The Senate immigration reform bill includes an increase in the annual H-1B limit to 115,000, but the House’s immigration bill has no increase. The broader immigration issue is so contentious that no compromise is expected this year.
The tax credit, which saves U.S. companies about $7 billion a year by offsetting about 6% of their research and development expenses, expired on Dec. 31. Bush’s initiative called for a permanent extension and expansion of the credit, at a cost of $86 billion over 10 years.
Permanence is off the table for now. The tech industry is scrambling simply to get the credit reinstated for two years, which is expected to happen by the end of the year. A short-term extension of the tax credit is popular with both Republicans and Democrats, but that allowed it to be used as a political bargaining chip this summer.
GOP congressional leaders removed it from a bill headed for passage and attached it to another that contained a controversial cut in the estate tax, hoping the tax credit would lure support.

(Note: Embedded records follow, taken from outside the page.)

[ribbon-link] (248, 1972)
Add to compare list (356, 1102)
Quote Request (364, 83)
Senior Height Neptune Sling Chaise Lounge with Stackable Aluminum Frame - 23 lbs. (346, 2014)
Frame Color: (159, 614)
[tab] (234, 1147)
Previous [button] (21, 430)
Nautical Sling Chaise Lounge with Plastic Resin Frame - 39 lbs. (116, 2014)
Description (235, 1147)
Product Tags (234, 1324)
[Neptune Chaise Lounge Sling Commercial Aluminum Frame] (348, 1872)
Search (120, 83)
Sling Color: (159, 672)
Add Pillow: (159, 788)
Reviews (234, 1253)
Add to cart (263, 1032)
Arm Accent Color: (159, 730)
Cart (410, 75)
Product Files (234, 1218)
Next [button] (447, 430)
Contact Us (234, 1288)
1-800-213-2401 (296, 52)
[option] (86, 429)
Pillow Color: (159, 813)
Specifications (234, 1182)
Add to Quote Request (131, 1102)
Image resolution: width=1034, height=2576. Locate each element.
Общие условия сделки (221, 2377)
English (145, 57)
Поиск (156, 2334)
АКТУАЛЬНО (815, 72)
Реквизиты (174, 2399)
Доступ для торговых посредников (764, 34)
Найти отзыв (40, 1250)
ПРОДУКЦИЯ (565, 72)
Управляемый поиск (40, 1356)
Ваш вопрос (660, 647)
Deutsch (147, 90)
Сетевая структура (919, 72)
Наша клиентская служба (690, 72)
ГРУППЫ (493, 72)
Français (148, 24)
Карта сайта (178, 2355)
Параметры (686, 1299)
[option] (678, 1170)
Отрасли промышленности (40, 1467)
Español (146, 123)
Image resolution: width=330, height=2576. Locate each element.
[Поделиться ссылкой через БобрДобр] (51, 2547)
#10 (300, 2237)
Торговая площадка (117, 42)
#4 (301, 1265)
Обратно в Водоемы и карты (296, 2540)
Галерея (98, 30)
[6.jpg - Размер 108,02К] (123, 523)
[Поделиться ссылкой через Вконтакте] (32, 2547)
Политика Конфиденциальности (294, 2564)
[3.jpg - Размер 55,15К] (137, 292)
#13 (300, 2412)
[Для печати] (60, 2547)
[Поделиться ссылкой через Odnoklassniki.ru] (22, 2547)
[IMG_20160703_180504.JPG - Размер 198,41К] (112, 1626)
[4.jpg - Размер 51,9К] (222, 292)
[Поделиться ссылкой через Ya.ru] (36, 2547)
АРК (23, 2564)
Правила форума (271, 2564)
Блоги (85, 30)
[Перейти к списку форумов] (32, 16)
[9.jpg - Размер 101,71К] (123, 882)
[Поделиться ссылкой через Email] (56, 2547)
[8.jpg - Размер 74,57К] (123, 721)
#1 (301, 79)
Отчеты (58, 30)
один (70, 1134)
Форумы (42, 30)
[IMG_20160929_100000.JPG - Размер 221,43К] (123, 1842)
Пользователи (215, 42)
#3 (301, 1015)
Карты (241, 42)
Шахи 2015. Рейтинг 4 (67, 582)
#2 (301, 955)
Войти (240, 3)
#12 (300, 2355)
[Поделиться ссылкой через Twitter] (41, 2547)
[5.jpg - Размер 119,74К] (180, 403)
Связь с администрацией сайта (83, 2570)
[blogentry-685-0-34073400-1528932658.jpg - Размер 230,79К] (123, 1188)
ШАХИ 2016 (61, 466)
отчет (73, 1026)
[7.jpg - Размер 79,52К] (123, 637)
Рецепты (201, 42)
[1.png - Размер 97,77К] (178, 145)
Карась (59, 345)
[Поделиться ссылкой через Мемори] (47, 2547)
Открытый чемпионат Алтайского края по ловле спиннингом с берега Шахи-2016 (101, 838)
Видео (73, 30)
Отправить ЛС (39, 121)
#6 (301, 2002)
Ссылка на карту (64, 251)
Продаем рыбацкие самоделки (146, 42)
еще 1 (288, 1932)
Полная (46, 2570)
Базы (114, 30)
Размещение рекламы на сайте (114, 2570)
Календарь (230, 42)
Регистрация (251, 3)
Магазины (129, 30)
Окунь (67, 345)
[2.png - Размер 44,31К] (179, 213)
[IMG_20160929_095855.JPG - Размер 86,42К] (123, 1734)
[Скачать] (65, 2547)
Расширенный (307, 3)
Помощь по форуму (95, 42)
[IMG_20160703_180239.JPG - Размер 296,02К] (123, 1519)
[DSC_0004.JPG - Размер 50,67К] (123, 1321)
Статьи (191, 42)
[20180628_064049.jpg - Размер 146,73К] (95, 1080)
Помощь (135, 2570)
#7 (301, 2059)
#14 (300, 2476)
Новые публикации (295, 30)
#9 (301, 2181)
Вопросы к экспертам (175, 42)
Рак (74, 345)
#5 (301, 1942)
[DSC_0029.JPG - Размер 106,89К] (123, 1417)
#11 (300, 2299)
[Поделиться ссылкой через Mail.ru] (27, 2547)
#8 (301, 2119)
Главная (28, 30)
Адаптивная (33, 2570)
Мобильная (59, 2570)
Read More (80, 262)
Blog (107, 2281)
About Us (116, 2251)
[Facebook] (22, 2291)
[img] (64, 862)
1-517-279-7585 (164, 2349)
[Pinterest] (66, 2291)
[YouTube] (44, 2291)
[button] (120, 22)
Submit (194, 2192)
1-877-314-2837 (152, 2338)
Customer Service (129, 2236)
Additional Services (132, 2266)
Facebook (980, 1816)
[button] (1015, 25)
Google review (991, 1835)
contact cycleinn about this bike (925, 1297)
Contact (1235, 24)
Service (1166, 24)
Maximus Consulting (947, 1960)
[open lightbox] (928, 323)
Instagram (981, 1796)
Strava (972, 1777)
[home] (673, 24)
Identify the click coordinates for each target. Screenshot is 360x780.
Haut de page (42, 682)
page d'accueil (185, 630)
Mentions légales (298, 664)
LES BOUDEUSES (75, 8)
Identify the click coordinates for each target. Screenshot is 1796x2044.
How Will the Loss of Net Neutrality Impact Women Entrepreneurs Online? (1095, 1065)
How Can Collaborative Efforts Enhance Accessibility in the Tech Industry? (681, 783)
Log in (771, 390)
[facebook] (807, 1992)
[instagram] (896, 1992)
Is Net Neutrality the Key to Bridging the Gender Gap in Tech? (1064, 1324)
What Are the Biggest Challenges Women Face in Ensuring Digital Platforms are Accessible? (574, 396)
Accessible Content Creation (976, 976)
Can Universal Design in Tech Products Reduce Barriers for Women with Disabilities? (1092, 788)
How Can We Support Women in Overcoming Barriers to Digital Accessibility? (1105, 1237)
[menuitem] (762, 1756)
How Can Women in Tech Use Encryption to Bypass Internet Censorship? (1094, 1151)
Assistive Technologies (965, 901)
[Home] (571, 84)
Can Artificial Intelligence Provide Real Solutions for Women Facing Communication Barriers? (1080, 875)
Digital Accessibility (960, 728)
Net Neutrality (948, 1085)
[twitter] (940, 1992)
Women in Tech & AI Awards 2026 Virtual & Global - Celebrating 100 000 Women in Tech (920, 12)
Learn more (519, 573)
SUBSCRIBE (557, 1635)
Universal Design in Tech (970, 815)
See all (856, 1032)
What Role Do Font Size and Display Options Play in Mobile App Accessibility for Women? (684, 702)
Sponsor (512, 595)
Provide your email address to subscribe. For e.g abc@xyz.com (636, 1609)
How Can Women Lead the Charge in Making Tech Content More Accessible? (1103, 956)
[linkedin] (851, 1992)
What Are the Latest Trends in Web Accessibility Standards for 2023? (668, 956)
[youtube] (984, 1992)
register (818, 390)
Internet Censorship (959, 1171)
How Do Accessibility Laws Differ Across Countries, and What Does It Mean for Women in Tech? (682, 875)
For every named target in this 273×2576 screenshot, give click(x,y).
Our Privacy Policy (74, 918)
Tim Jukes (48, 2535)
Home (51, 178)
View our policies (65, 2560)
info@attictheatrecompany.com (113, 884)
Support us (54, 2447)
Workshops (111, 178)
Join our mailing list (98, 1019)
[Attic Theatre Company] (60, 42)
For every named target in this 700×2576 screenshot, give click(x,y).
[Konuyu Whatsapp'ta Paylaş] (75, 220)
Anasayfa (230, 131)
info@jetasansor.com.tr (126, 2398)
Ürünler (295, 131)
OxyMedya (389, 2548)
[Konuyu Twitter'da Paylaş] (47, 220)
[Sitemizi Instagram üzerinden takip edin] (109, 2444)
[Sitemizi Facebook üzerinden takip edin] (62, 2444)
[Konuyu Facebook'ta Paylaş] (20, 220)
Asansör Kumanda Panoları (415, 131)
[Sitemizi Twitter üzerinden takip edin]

That bill didn’t pass the Senate. The maneuver infuriated high-tech executives and Democrats backing competitiveness legislation.
“It’s not unreasonable to say that when you’re in charge of the White House, the House and the Senate, that you produce the things you promise to produce,” Rep. Zoe Lofgren (D-San Jose), who helped craft the House Democrats’ competitiveness plan in the fall, said of Republicans.
“All they want to do is talk about it. They don’t really want to do anything.”
Sen. John Ensign (R-Nev.) hasn’t thrown in the towel.
He’s been working to combine all the components of Bush’s initiative and other legislation addressing the issue into one bill that could move through Congress more easily. Ensign thinks there’s still enough time to get his last-ditch attempt passed this year.
“I’m hoping,” he said, “it doesn’t get caught up in election-year politics.”